Here is what other historians relate according to a footnote (584) for the above quotes on the site:
“Socrates says somewhat differently, “Julius wrote back….that they acted against the Canons, because they had not called him to a Council, the Ecclesiastical Canon commanding that the Churches ought not to make Canons beside the will of the Bishop of Rome.” Hist. ii. 17. Sozomen in like manner, “for it was a sacerdotal law, to declare invalid whatever was transacted beside the will of the Bishop of the Romans.” Hist. iii. 10. vid. Pope Damasus ap. Theod. Hist. v. 10. Leon. Epist. 14. &c.”
The footnote wishes to dismiss these strong assertions of papal authority by saying they were limited to this one case in Alexandria. But no support is given to this claim. In fact, the text clearly points to unqualifiably “custom,” not a custom with regard to a particular local church such as Alexandria. Besides, Socrates and Sozomen were historians of the Church who were born in the 4th century AD. He is much closer in time and culture to these events and writings of Athansius (hardly more than a generation later).
Athanasius includes the Letter of the Council of Sardica to the Church of Alexandria:
“The Holy Council, by the grace of God assembled at Sardica, from Rome, Spain, Gaul, Italy, Campania, Calabria, Apulia….” Interesting how Rome is mentioned first, as Peter is almost always mentioned first in lists with other apostles.

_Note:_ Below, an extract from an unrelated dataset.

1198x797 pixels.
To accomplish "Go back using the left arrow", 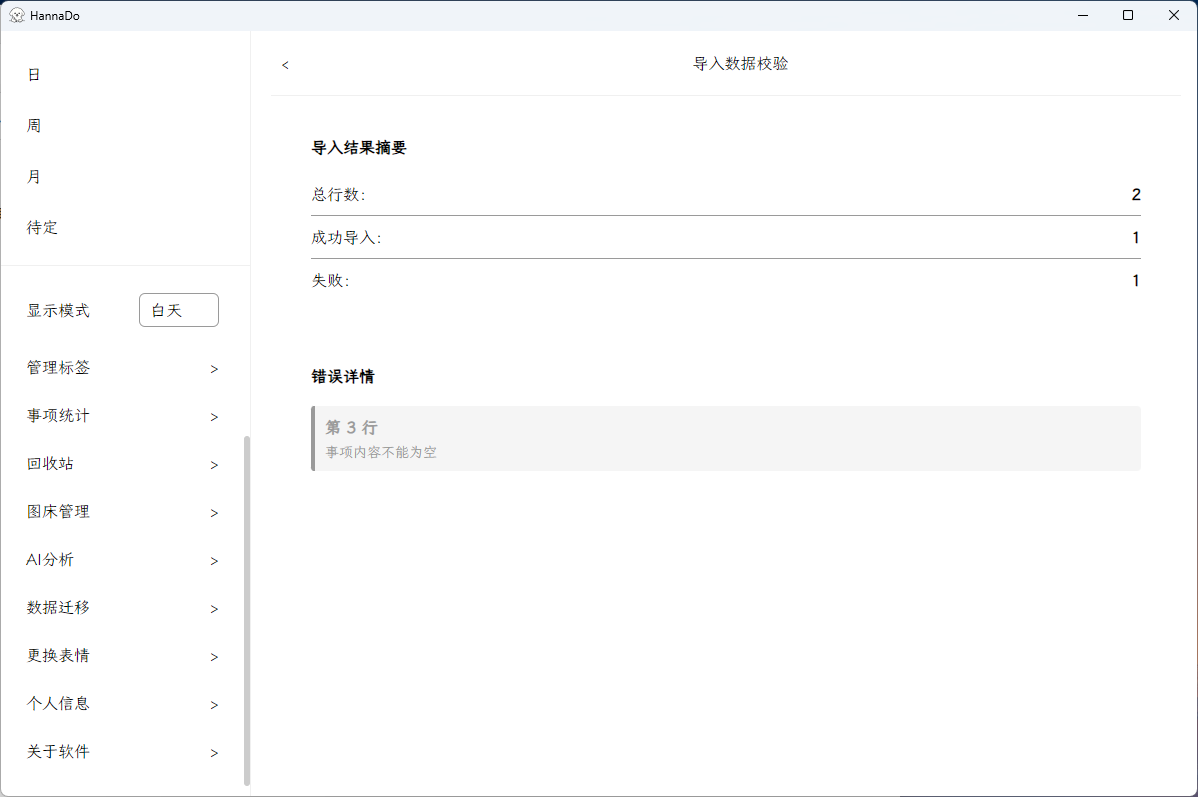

“…maintaining the doctrine of the Catholic Church, which was delivered to them from the Fathers.” Again, reference to Tradition has the source of doctrine. (obviously not to the exclusion of Scripture, since that was and still is a major source of traditional teachings)
“From this it became evident that the decision of our brother and fellow-Bishop Julius was a just one; for after cautious deliberation and care he had determined, that we ought not to hesitate at all about communion with our brother Athanasius.” Hmmm, mentioning and singling out of the Bishop of Rome.

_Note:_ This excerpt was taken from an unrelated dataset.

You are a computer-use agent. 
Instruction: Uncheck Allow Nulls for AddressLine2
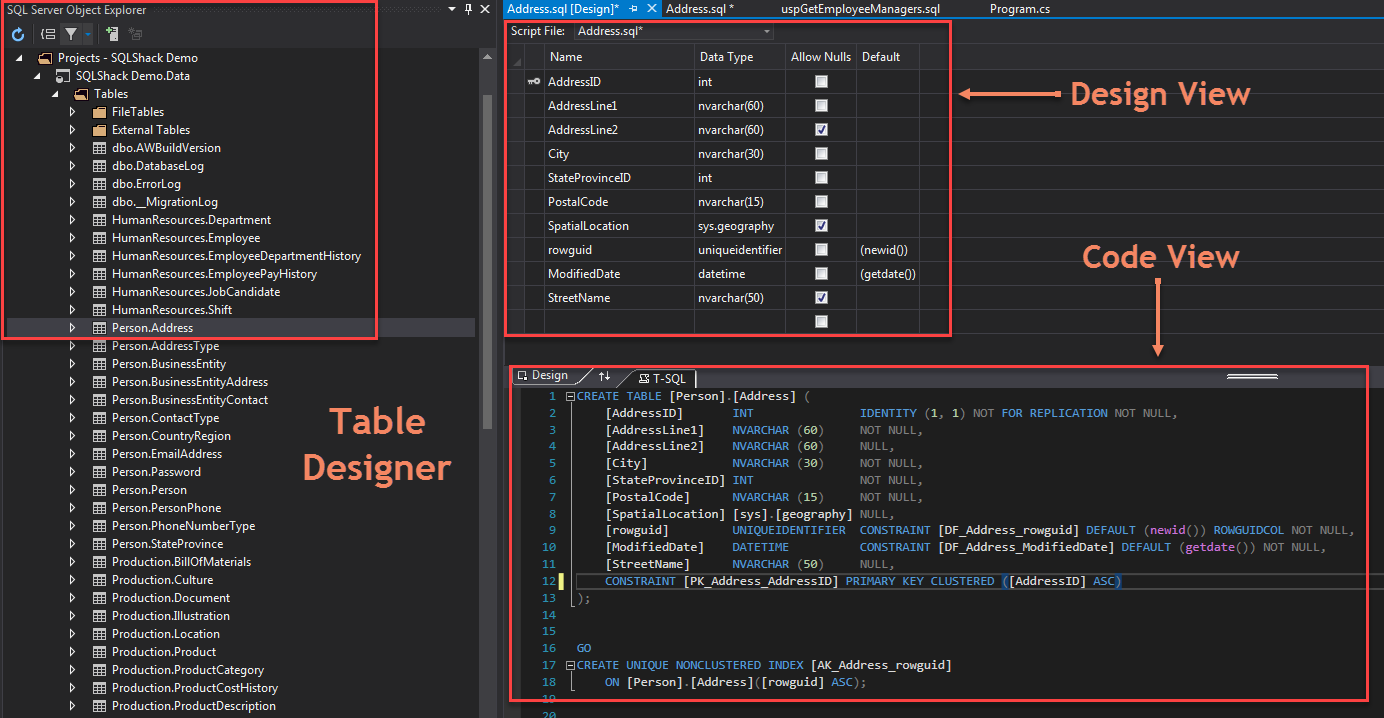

“This is the letter which the Council of Sardica sent to those who were unable to attend, and they on the other hand gave their judgment in accordance; and the following are the names both of those Bishops who subscribed in the Council, and of the others also. Hosius of Spain, Julius of Rome by his Presbyters Archidamus and Philoxenus, Protogenes of Sardica, Gaudentius….” The mentioned letter is provided by Athanasius for the reader before this quoted passage. Hosius is mentioned first in the list only because he wrote the aforementioned letter and presided over the Council of Sardica. Thus the pope and his legates come next and first before all others.
Here Athanasius singles out Julius: “The Church was filled with all joy, and the Bishop Julius rejoiced with me in my return and wrote to the Church….”
“When Ursacius and Valens saw all this, they forthwith condemned themselves for what they had done, and going up to Rome, confessed their crime, declared themselves penitent, and sought forgiveness, addressing the following letters to Julius, Bishop of ancient Rome, and to ourselves.” Again, an importance to Rome is clearly implied.
The letter of recantation begins “Ursacius and Valens to the most blessed Lord, Pope Julius.” These two men also write a letter to Bishop Athanasius but do not address him as “pope.” Apparently, the Bishop of Rome was called “pope” as far back as the 4th century!